David George Williams was born in the Holywell Registration District and I believe that his parents, Samuel & Martha Williams (nee Smith) had married in a Civil Ceremony in Holywell in 1910 (Flintshire (Mold) HOL/36/68) and were living, on the 1911 census, at No. 1, Maude Street, Connah’s Quay.   Samuel, 27, tells us that he had been born in Northop Hall, Flintshire and he was a Stocktaker in the Iron Works.   His wife Martha, 22, tells us that she had been born in Moreton, Cheshire.   They also tell us that they had been married under 1 year and no children had been born to them, however David George would make his appearance later that year.

Vera Williams, David’s sister, was born on the 5th of April 1920 and Baptised at Northop Parish Church on the 2nd of May 1920, the daughter of Samuel& Martha Williams, Boars Head Cottage, Northop Hall, Samuel was an Ironworker.

We see on the 1921 census, which was taken on the 19th of June 1921, that Samuel, Martha & Family were staying at a relative’s house on that night, where they were visiting.   The census was taken at 55, Houghton Road, Prescot, the home of their nephew, William Bertram Williams, age 30 years and 5 months, born, Northop Parish, Flintshire.    He was a Coal Miner (Hewer) and worked at the Lea Green & Sutton Heath Colliery.   His wife Dinah Williams was age 28 years and 5 months old.  Their son, William Edward Williams was aged 1 year and 3 months and both had been born in Prescot Parish, Lancashire.

Their visitors, Samuel Williams, was age 37 years, born in Northop Parish, Flintshire and was a Stock Taker at Summers Steel works, Shotton, Flintshire.  His wife, Martha Williams was 33 years old and had been born in Morton Parish, Cheshire and was doing “Home Duties.”   Their children were, George D. Williams, 9 years, and 10 months old, born Morton Parish and Vera Williams, 1 year 2 months old, born in Northop Parish.

I do not know anything about David’s childhood or early years, so any help would be appreciated.

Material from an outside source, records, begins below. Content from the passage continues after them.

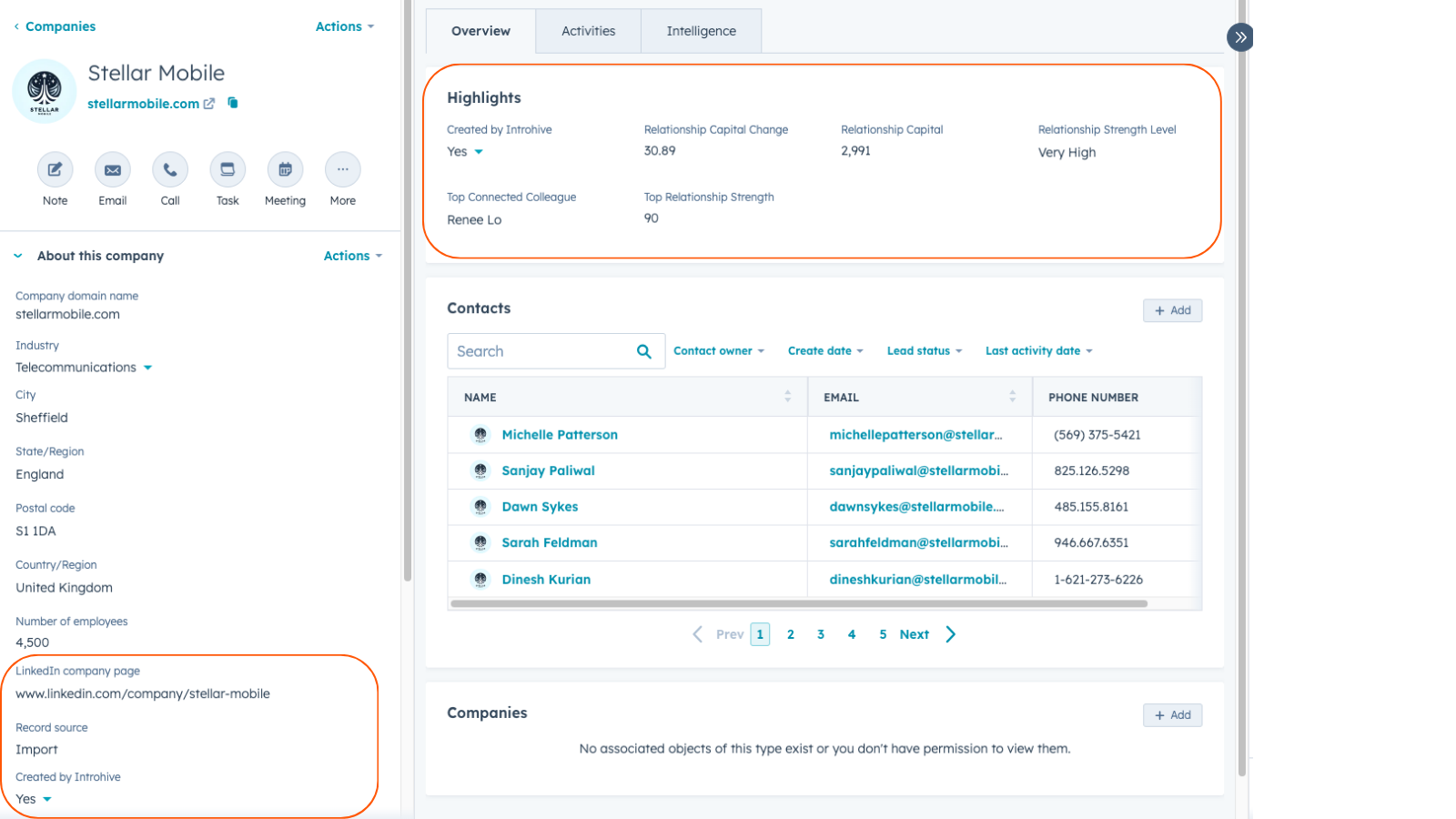Screen dimensions: 1456x819
Task: Sort contacts by the Name column
Action: tap(787, 397)
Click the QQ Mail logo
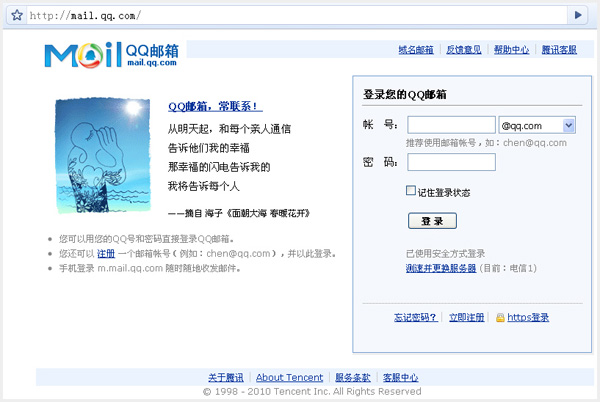 (x=110, y=53)
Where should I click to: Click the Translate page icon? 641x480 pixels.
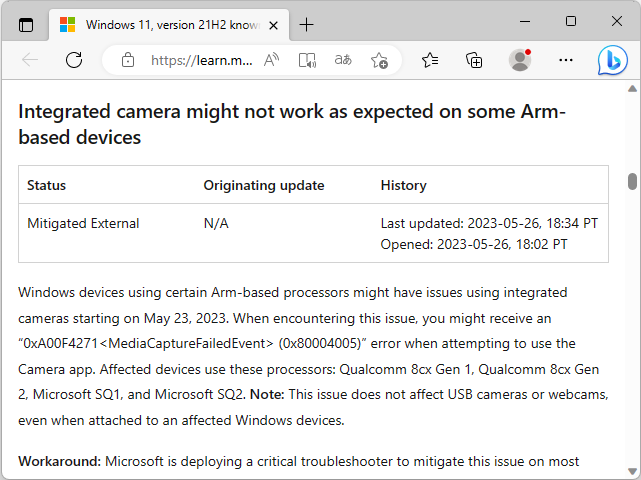pos(343,60)
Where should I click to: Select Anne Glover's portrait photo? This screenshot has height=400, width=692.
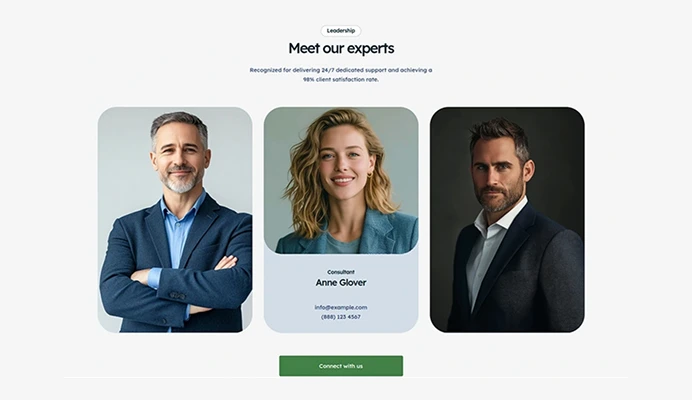pos(341,181)
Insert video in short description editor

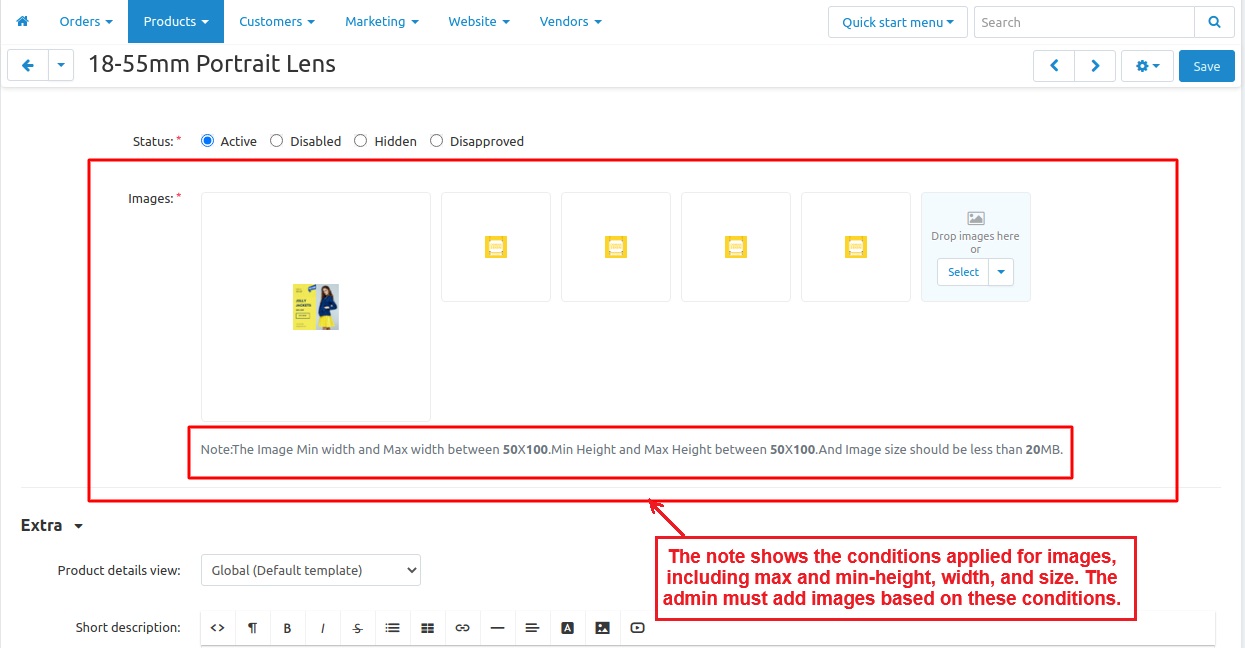pos(637,628)
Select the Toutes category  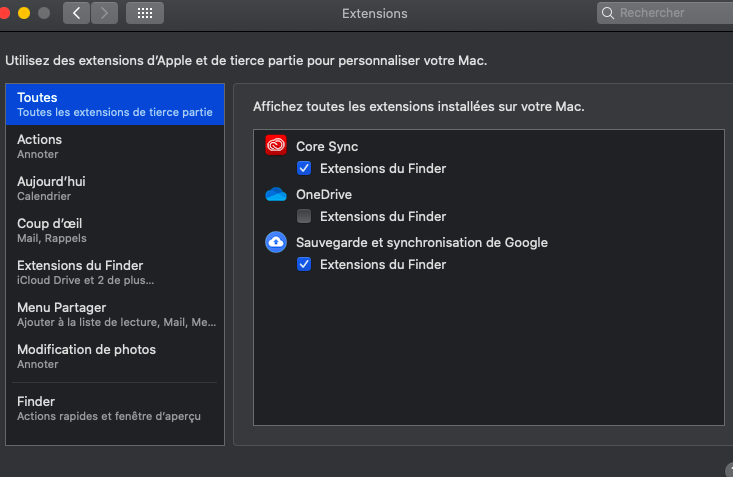click(x=115, y=104)
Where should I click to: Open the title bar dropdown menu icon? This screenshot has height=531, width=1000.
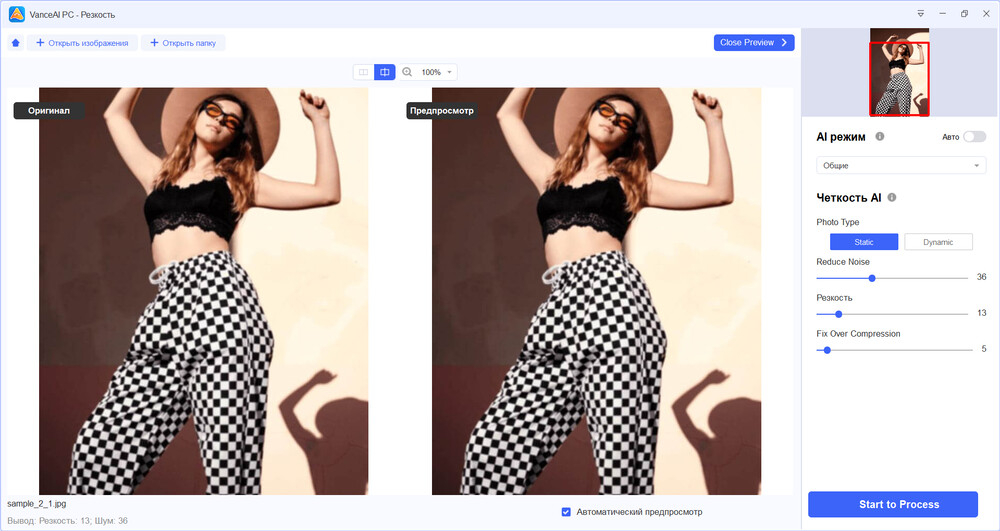point(920,13)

David George Williams was born on the 2nd of August 1911 according to the 1939 National Register, taken on the 29th of September 1939.    He was living with his parents, at 3, Hawarden Way, Mancot Royal, Hawarden. Flintshire.   David’s father, Samuel Williams, (born on the 20th of June 1884) was a Steel works labourer, and his mother Martha, (born on the 26th of June 1888) like all married women who did not have a job, was doing “Unpaid Domestic Duties.”     I also believe that David’s sister Vera, a Typist in the Steel Works, was also on the Register.   Her date of birth was shown as the 5th of April 1920 and this Register also tells us that she married Sidney John Hayward, in St. Deiniol’s Church, Hawarden in 1942 (Flintshire (Mold) C106/05/E151), Sydney was age 20 and in the R.A.F.  There were also 2 other children there, and they, for some reason, were not redacted, even though they should have been because of the 75 years or 100-year rule.    They were May M. Owen (born 23rd of Jul 1927) and Muriel Owen, (born 5th of Apr 1933), both in School – Muriel later married, I believe, in 1958, Derrick Charles Raymond Lloyd in a Civil Ceremony or Register Attended Ceremony in Chester (Cheshire West WC/8A/129).   The Marriage certificate would have to be purchased to confirm or deny.    I do not know the connection of these two schoolgirls to David George Williams.

David’s job on the National Register was Strip Rolling Galvanizing Foreman, Steel Works, and it is this position as Foreman, I believe that was to lead to him being chosen, or perhaps he volunteered to get him on this fateful journey in 1942.

I do know that he met and eventually married Joyce Lucy Hall on the 21st of December 1939 at St. Mark’s Church, Connah’s Quay and if you click on Joyce Lucy’s page, you will see the marriage details.    Joyce Lucy Hall was the daughter of William Hall, the Police Sergeant at Connah’s Quay Police Station and they would receive news of the loss at sea in 1941 of her brother and William’s son, Arthur Clayton Hall, who is remembered on the Connah’s Quay WW2 War Memorial.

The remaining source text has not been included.